My parents' health insurance has a nurse hotline that you can call and get advice on medical problems, so my Mom called them today about my rash. She described it to them and both nurses she spoke to agreed that it sounds like an airborne poison ivy allergy. I guess this is the time of year poison ivy spores in Wisconsin and it's in the air, which is why the only parts of my body affected are the ones not covered with clothing and why it gets worse instead of better every day even though I'm drugged up on Benadryl and doused in Hydrocortisone.
THEN they proceed to tell her that an allergy as severe as this can quickly move into the organs and cause infertility. Like within a week! Guess how long I've been dealing with this? Yup... a week. I am FREAKING OUT! I am leaving Tuesday after breakfast and driving home and going to the clinic and pray like heck it hasn't gotten that bad yet. I'm just pissed at myself for passing this off as a minor allergy for so long and letting it get to this point.
And I guess the reason I never knew I had this allergy was because poison ivy doesn't grow where I grew up, nor is it common in California or NYC (obviously, it's a concrete jungle) so I've never been exposed to it in this amount before. Of course, it could still end up being something else but for now I'm told to assume that's what it is and get away from is ASAP. I wish I could leave tonight but I need tomorrow to train a replacement last minute. Joy.
Re: Are you freakin' kidding me!?!?
Jaye, that's crazy! I've never heard of that before. Let us know what happens, I'll be thinking about you and throwing out some vibes your way.
I hope it turns out that this is no big deal and hasn't affected anything other than what you can tell.

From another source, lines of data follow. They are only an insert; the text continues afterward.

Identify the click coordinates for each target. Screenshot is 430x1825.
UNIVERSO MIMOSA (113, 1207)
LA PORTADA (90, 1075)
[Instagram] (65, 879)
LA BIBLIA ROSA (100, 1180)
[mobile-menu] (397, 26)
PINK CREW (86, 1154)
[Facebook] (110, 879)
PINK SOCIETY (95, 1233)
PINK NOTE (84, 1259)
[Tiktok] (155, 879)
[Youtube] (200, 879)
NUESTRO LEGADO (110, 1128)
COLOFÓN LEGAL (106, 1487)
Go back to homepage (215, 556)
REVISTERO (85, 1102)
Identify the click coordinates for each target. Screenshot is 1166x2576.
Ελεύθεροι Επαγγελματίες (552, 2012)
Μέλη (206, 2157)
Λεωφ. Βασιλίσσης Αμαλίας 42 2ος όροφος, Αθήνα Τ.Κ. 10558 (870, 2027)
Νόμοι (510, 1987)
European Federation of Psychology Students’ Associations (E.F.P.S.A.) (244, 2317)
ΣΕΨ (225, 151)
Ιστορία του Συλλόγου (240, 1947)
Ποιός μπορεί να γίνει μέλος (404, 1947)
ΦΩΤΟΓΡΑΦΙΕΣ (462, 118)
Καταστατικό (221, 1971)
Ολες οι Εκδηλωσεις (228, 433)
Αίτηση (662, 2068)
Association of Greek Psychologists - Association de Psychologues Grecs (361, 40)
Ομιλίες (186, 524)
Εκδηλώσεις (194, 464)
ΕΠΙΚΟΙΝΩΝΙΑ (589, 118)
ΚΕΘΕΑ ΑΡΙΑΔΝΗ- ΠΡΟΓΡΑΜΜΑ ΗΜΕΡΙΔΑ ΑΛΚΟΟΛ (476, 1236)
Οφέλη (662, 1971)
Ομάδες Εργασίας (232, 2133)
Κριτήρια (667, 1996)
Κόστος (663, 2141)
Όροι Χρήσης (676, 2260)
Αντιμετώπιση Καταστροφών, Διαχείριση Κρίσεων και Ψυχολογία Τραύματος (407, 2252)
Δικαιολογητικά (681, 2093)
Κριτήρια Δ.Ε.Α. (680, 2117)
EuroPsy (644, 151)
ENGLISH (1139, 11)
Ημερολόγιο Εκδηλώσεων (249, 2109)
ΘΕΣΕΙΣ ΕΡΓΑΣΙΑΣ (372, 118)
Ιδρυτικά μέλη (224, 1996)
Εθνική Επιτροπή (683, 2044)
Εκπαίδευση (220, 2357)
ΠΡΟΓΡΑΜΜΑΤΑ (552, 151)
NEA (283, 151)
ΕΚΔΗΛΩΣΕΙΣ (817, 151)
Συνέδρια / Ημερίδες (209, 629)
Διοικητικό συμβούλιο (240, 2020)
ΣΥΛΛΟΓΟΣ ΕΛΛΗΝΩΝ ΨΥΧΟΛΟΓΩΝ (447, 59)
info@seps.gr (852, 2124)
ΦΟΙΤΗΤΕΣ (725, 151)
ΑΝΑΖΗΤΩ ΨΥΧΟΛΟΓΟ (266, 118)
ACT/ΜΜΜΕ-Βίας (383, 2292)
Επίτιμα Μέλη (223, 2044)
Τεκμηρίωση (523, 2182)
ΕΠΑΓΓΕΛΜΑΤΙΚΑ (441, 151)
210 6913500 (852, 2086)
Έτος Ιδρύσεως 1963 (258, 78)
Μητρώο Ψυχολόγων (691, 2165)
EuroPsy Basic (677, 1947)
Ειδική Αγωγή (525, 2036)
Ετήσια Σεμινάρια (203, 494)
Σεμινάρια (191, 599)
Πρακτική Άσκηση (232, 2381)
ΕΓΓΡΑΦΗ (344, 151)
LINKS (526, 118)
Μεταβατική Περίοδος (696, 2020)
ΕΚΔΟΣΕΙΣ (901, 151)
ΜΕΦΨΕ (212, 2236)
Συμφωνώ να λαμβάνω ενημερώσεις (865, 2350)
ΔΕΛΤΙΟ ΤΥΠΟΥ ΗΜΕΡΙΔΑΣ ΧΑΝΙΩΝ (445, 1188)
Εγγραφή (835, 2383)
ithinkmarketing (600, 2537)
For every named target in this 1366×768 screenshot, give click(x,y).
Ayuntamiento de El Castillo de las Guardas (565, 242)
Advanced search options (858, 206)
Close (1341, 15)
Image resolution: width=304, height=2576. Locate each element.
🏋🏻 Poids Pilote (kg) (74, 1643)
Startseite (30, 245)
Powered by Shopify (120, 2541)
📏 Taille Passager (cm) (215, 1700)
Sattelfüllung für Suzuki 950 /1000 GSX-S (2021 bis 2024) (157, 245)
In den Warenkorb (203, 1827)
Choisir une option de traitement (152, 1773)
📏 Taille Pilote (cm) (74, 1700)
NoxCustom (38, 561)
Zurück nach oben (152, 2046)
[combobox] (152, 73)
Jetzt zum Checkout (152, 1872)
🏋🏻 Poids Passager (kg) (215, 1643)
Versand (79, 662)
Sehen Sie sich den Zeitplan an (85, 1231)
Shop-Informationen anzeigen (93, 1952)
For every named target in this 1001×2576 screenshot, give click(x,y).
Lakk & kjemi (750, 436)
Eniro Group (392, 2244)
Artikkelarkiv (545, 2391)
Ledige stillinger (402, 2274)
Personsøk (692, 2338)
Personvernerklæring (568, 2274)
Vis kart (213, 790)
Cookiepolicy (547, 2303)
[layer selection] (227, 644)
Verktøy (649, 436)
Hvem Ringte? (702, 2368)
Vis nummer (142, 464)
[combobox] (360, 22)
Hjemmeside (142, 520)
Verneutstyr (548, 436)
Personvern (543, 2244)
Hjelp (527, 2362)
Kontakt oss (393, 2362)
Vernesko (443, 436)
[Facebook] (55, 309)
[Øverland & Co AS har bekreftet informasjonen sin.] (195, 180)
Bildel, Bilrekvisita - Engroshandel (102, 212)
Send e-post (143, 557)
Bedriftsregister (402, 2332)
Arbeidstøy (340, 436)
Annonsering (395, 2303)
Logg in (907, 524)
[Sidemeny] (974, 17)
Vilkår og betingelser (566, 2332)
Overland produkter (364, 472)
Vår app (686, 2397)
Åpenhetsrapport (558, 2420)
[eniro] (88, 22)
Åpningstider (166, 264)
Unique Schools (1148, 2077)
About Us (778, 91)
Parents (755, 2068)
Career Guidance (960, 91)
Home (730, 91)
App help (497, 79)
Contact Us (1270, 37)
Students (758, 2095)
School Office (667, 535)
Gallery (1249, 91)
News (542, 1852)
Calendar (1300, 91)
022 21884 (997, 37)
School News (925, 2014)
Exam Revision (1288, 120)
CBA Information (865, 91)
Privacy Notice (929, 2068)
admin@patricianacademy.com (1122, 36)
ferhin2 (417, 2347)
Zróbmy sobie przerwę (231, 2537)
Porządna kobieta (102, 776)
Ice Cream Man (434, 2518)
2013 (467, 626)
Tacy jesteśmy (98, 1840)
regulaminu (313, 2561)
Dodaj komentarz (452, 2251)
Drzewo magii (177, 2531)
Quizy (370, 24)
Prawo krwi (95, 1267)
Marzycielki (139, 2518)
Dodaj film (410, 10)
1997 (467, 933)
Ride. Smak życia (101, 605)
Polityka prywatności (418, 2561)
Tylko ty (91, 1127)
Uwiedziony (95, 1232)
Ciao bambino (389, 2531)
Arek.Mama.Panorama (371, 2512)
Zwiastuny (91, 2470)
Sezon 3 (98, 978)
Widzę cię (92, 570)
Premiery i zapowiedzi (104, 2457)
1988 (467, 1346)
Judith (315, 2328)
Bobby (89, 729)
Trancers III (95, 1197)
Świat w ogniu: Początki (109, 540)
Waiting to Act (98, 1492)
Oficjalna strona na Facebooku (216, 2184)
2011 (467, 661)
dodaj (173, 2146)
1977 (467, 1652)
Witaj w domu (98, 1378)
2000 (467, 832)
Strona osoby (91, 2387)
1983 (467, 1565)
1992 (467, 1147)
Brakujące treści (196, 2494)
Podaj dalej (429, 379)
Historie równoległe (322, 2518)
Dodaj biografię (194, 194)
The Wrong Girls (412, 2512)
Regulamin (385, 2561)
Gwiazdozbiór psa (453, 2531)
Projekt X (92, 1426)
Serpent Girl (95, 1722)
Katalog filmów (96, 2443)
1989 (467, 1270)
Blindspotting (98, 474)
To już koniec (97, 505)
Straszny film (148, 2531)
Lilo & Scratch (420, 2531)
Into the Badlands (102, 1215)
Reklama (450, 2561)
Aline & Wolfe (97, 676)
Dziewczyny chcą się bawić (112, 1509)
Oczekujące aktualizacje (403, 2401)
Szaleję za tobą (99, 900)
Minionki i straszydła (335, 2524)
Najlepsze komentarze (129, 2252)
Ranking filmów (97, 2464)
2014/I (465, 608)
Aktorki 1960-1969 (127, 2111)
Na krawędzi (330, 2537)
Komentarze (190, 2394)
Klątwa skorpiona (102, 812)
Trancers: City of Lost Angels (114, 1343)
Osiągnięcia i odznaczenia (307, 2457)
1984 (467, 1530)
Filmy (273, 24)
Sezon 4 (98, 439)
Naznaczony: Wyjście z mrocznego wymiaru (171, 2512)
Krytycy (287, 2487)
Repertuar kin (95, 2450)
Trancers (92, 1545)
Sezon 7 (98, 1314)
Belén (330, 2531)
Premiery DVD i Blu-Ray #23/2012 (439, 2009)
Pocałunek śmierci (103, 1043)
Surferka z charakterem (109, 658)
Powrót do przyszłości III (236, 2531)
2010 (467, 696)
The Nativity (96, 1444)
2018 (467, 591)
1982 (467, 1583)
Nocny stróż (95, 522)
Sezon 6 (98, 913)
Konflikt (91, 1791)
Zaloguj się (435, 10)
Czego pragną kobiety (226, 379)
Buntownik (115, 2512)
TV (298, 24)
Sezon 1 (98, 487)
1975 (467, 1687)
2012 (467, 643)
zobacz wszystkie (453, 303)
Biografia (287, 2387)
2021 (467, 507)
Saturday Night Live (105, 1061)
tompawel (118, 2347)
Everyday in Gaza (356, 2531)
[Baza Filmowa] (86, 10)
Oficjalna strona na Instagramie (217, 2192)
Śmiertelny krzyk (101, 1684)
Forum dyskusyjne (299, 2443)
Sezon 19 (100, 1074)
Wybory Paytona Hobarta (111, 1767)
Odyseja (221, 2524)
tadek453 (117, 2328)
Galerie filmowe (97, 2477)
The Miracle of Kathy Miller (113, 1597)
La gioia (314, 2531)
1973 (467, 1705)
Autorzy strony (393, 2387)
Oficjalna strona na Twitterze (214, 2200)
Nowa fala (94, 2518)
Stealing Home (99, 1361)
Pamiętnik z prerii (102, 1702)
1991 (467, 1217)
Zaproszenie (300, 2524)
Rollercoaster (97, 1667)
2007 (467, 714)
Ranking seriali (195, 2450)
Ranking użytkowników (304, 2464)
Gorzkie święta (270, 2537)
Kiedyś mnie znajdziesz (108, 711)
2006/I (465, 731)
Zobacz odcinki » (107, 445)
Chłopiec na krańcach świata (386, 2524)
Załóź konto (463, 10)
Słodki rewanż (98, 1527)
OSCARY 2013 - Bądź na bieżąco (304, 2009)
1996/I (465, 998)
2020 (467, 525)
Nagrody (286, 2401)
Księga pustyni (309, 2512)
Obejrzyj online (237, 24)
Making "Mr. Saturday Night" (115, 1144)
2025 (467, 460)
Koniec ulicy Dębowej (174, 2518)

OK, now that I've had the night to calm down and be reasonable with myself I'm not freaking out as much. He said the first organ it affects is your lungs and it hasn't gotten there yet, so I should be good. But yeah, sounds like some steroids for me here soon. There is a clinic here I can go to but it's more expensive and I don't know the doctors. I know my doctor there and trust her to do what's best for me AND she knows my history better. I've already had 3 steroid injections this year (shoulder) and I'm worried about getting another and I just trust her judgement, you know? So home I go!
Plus it'll be nice to be babied by my Mom and see my dog again. At least if I'm going to be itchy and miserable I can be itchy and miserable around people I love.